Pour autant, cette relation, en partie factice, ne remplaçait qu'imparfaitement le bien-être éprouvé grâce au réseau neurovial. Le dialogue continu avec les membres de la caste, le brouhaha psychique des émotions conjointes, la sécurité des transparences multiples, lui manquaient cruellement. Le groupe était une unité plurielle.
N'avoir qu'un accès dégradé au réseau psychique constituait une expérience douloureuse, et ce en dépit d'un entrainement rigoureux qu'il avait subi avec courage. Il avait fait preuve d'une grande force morale et d'une détermination sans faille. Il lui fallait maintenant déployer une puissance de caractère hors norme pour ne pas sombrer dans la folie et accomplir sa mission. Beaucoup avaient eu du mal à concevoir que ce voyage qui avait pour but de réunir les membres de la caste à travers le temps, les contraindrait paradoxalement à mettre à mal la symbiose psychique qui les définissait en tant que Laborantinien. Certains avaient dénoncé cette situation inédite, la qualifiant d'écueil. La perspective d'une connexion différée pour se prémunir de ce risque les avait rassurés. Ils y avaient vu la garantie du maintien de leur identité commune. Et Radigan, l'assurance de son intégrité.
Faire preuve de dévouement, s'oublier pour servir une cause plus grande, perdre le lien pour mieux le recréer... Son esprit avait vacillé à cette perspective. Depuis son plus jeune âge, il éprouvait ce lien fusionnel dont chaque laborantinien bénéficiait. Il avait été « nous » avant que d'être « je ». Son appartenance à Laborantina était totale. Le clan se confondait dans ses membres chacun n'en étant qu'une facette provisoire. Les premiers pas n'étaient qu'un geste déjà ébauché, galvaudé. Les premières pensées venaient tisser le flot d'une sagesse partagée.
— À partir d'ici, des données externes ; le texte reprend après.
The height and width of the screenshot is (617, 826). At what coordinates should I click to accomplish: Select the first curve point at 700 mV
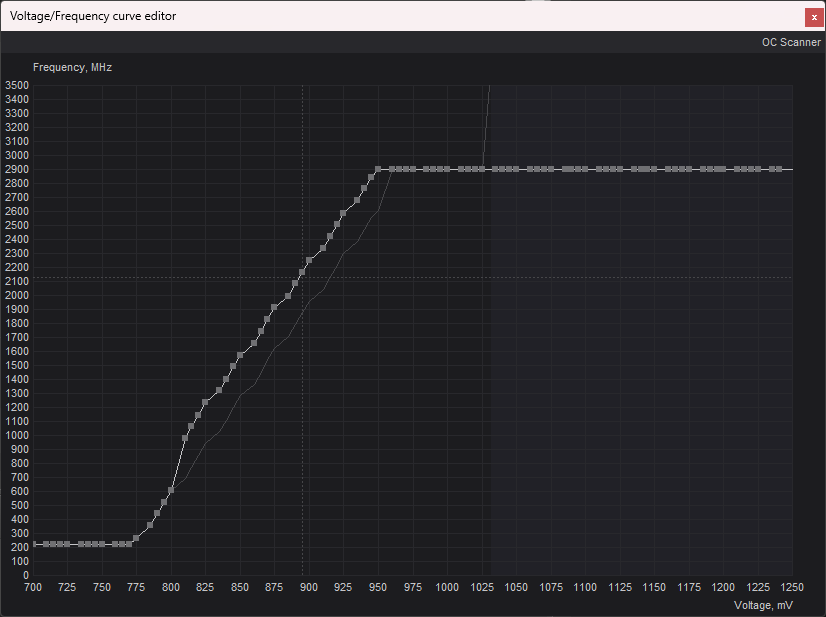(x=34, y=544)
Comme pour tant d'autres, les balbutiements de son esprit avaient à leur tour grossi le réseau neurovial du groupe. Les tâtonnements psychiques du jeune Radigan s'étaient enrichis des sensations, des pensées de son contemporain, lui permettant très vite d'intégrer une expérience hors du commun, tout en forgeant son sentiment d'appartenance à la communauté.
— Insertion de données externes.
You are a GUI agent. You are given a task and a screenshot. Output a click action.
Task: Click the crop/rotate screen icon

Les données dont l'abreuvait le réseau neurovial constituaient le lait maternel qui l'avait fait grandir. Il était uni avec ses frères comme avec les savoirs accumulés par les générations précédentes. Mais ce n'était pas suffisant. Son sacrifice ne serait pas vain.
La quête d'Absolu que poursuivaient les prêtres de Laborantina toucherait à son but. Les progrès génétique appliqué à son bicéphale en permettant le voyage dans le temps rendait possible l'accomplissement d'un miracle. Relier les membres du clan à travers le temps. Ce projet aussi dément que grandiose valait bien le sacrifice de sa personne. Un petit pas pour l'homme qu'il était. Un pas de géant pour l'humanité. Un pont à travers les âges. L'avènement de l'Immuable.
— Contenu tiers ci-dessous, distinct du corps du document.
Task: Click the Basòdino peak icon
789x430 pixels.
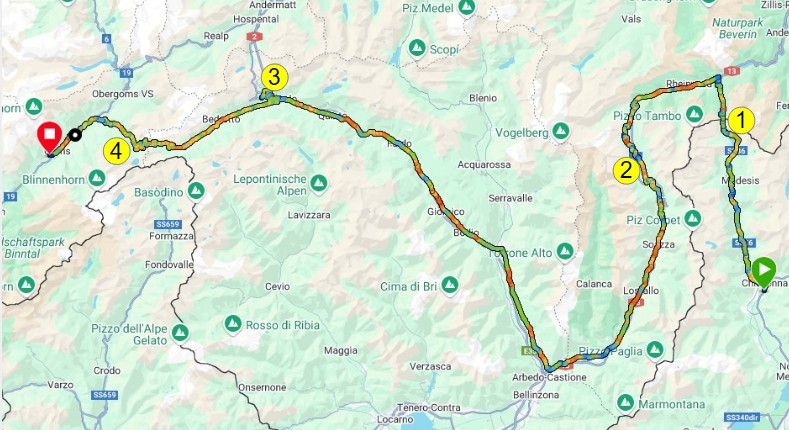Action: coord(196,191)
Il se détendit. La perspective de son sacrifice ne l'effrayait plus. Il se reprocha même ce sentiment d'orgueil qu'il éprouvait. Redevenu humble et serein, il adressa un salut à l'Immuable qui l'avait, une fois encore, aidé à surmonter sa détresse.
Oubliant sa fatigue, retrouvant son courage, il entreprit de rassembler suffisamment de sable et de poussière pour couvrir d'un voile discret l'éclat naissant des ailes de Nicophène qui gagnerait en éclat à mesure que la lumière des lunes troueraient l'obscurité d'un ciel devenu pourpre.